Teachers: Don't Shortchange Entry-Level Hires

Because of school board action on VRS shift, new teachers will earn less than those hired in 2009; administrators say lower scale is necessary to prevent inequity across the system

Leaders of Fairfax County teachers unions say new teachers hired at the lowest pay step this school year will be earning $1,129 less than their counterparts in 2009 as part of pay scale adjustments expected to take effect next month.

The adjustments were a response to requiring public school employees who participate in the Virginia Retirement System , which school systems currently pay.

To offset the increased contribution, the legislation requires school systems to in turn pay a 5 percent salary increase to employees. School systems have the choice of implementing the change all at once or over the course of five years, but all new employees must pay in the 5 percent starting this month.

For returning employees, board members voted to implement only a 2 percent VRS shift this year. The change, along with a 1 percent reduction in employee contributions to the Educational Employees' Supplementary Retirement System of Fairfax County (ERFC) — a local retirement fund to which members currently pay 4 percent shift — a 1.25 percent market-scale adjustment, and a $0.5 million deposit into the VRS reserve, amounted to $47.1 million.

The decision and honor a request by the unions not to lower the salary scale by $400 as it did in both fiscal years 2010 and 2011.

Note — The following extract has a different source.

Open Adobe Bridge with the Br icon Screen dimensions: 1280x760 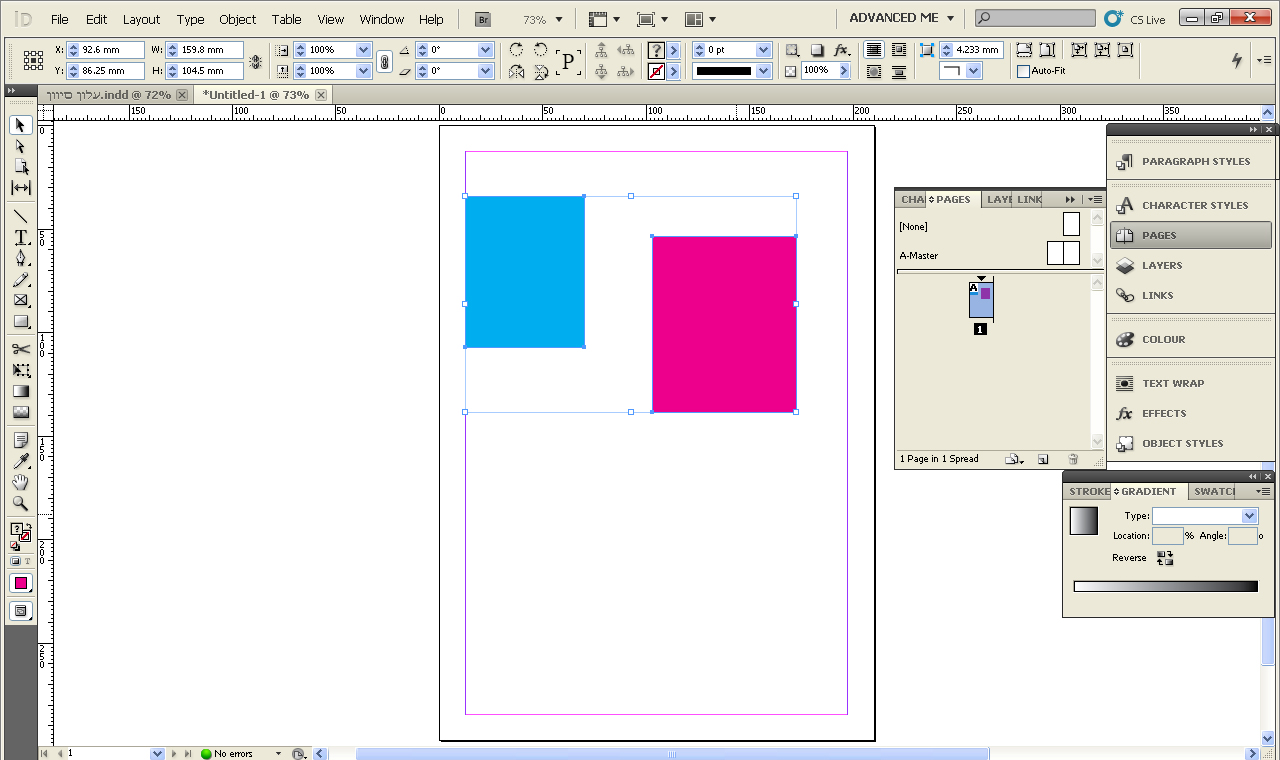coord(484,19)
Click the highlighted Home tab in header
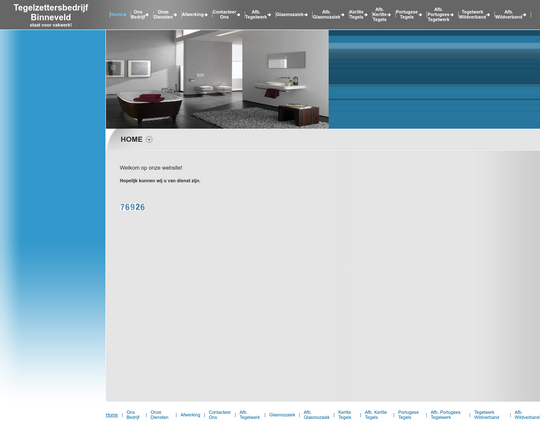The width and height of the screenshot is (540, 432). click(x=116, y=14)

But in what union leaders have classified as a miscommunication between the board and Superintendent Jack Dale, the new pay scale raises the base salary for entry-level teachers by only 1.625 percent, about $721, while still requiring them to pay $2,222 — the full 5 percent — into VRS. That means they will get $1,501 less in take home pay than those hired last year, Fairfax County Federation of Teachers President Steve Greenburg said to the board at their meeting Thursday night.

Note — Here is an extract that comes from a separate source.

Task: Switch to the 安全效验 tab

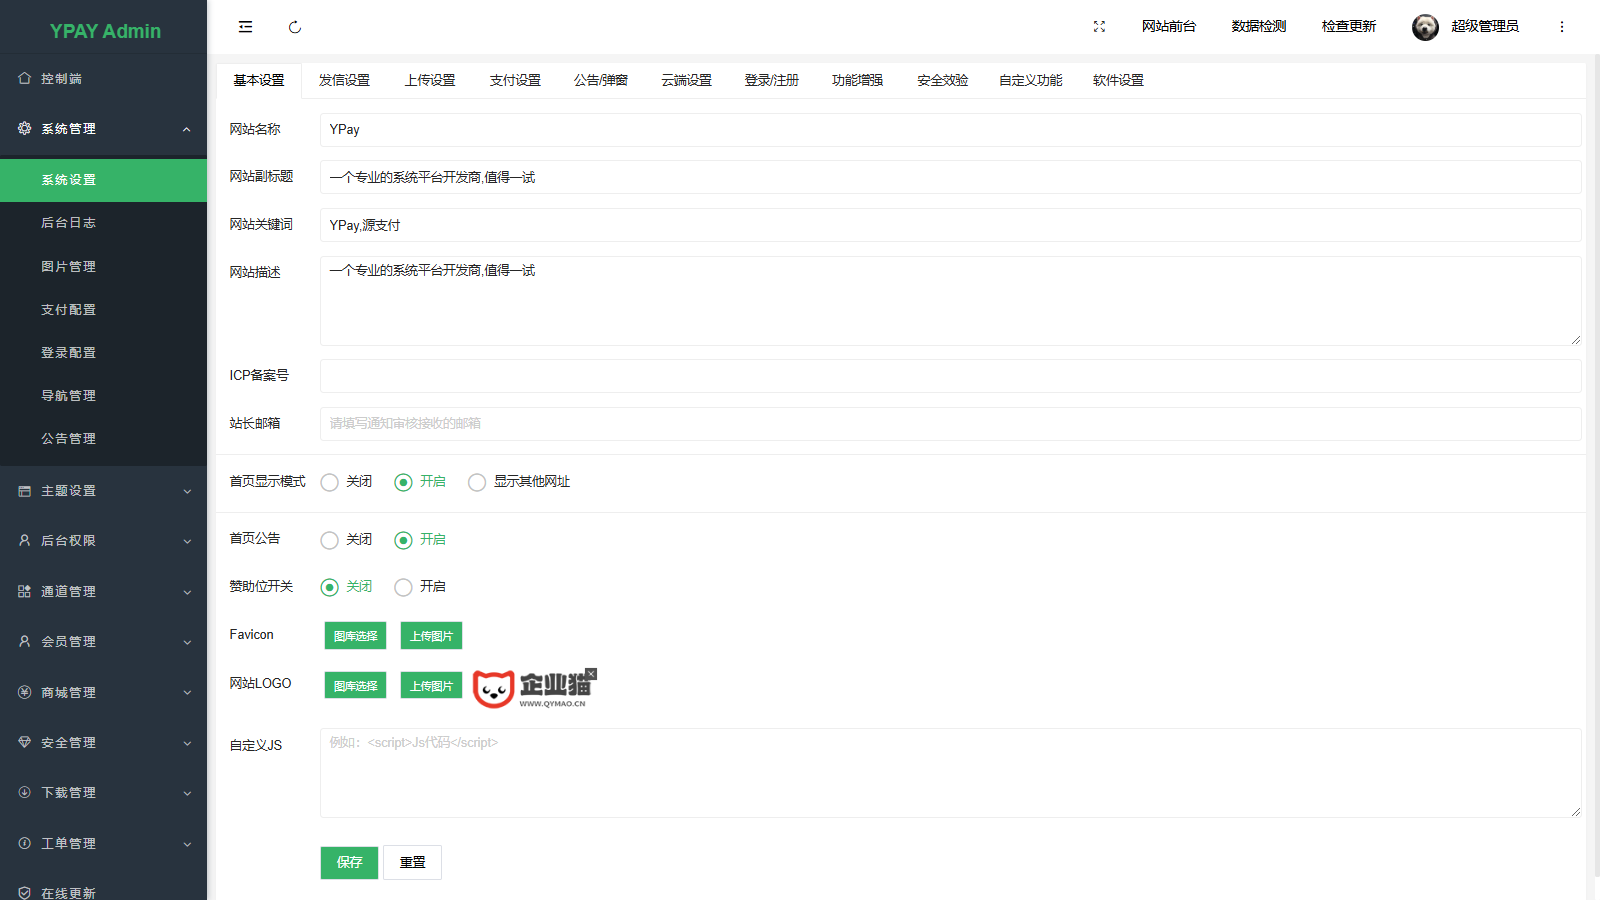Action: (942, 80)
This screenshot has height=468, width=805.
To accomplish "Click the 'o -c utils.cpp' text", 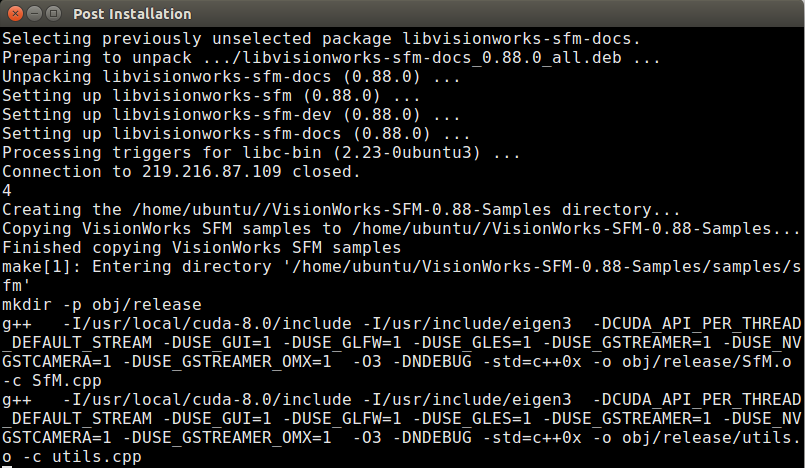I will [x=71, y=456].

In comparison, teachers returning to the system will receive a net 3.25 percent increase, which covers the entirety of their contributions as well as their market-rate adjustment, he said.

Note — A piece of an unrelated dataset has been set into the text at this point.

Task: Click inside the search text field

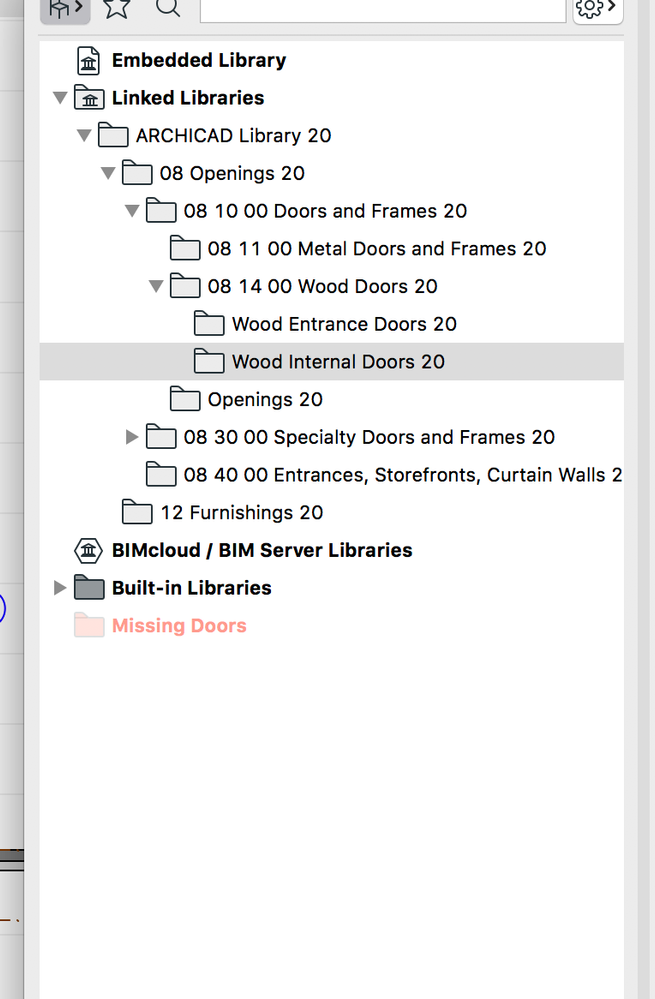Action: coord(382,11)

"That isn't progress; we are not going to be able to maintain the quality of our workforce if we do not compensate them appropriately," Greenburg wrote in a letter to the board with Fairfax Education Association President Michael Hairston. "Do you really think that is going to help you to attract and retain the best teachers?"

FCPS Spokesman John Torre said raising the lowest step by the same amount as other levels would give new entry-level teachers the same salary as teachers who already have one year in the system, creating inequity in the salary scale.

Even if the full 5 percent VRS change was implemented for returning teachers, the increase in the new step one would have been about 2.5 percent above the fiscal year 2012 beginning teacher salary and 2.5 percent below the next step, Torre said — still short of a 3.25 percent increase.

Though thousands of teachers are hired each year, they fall in a variety of places across the salary scale — not just at the bottom, the system said. As of Oct. 31, the system had 877 teachers on step one, Torre said.

But lowering the salary scale could put this year's entry-level hires perpetually behind all others in the system, Greenburg said in a plea to school board members Thursday night, as the board began to discuss budget adjustments for this and the last fiscal year.

"Several of us misunderstood maybe during the budget process that some of the new hires were held behind," school board member Paty Reed (Providence) said Thursday. "[We have to make sure] with the changes in VRS they aren't always behind."

The discussion comes as the school board prepares to vote on its final fiscal year 2012 budget review later this month, which shows the system coming in  $44.4 million under what it expected to spend that year, according to school board documents.

Greenburg asked the board Thursday to use some of the extra funding to remedy the salary disparity.

But Dale told board members the system will also face a $64 million funding gap in fiscal year 2014 after it completes the remaining 3 percent VRS shift required by state law, among other requirements and federal funding loses.

"We're in dire straits here," Reed said. "... We are going to have a lot of work ahead of us and think creatively about what to do."

"You want advice? Stop spending," Dale said.

The school board will discuss the budget review further at a 3:30 p.m. work session Monday.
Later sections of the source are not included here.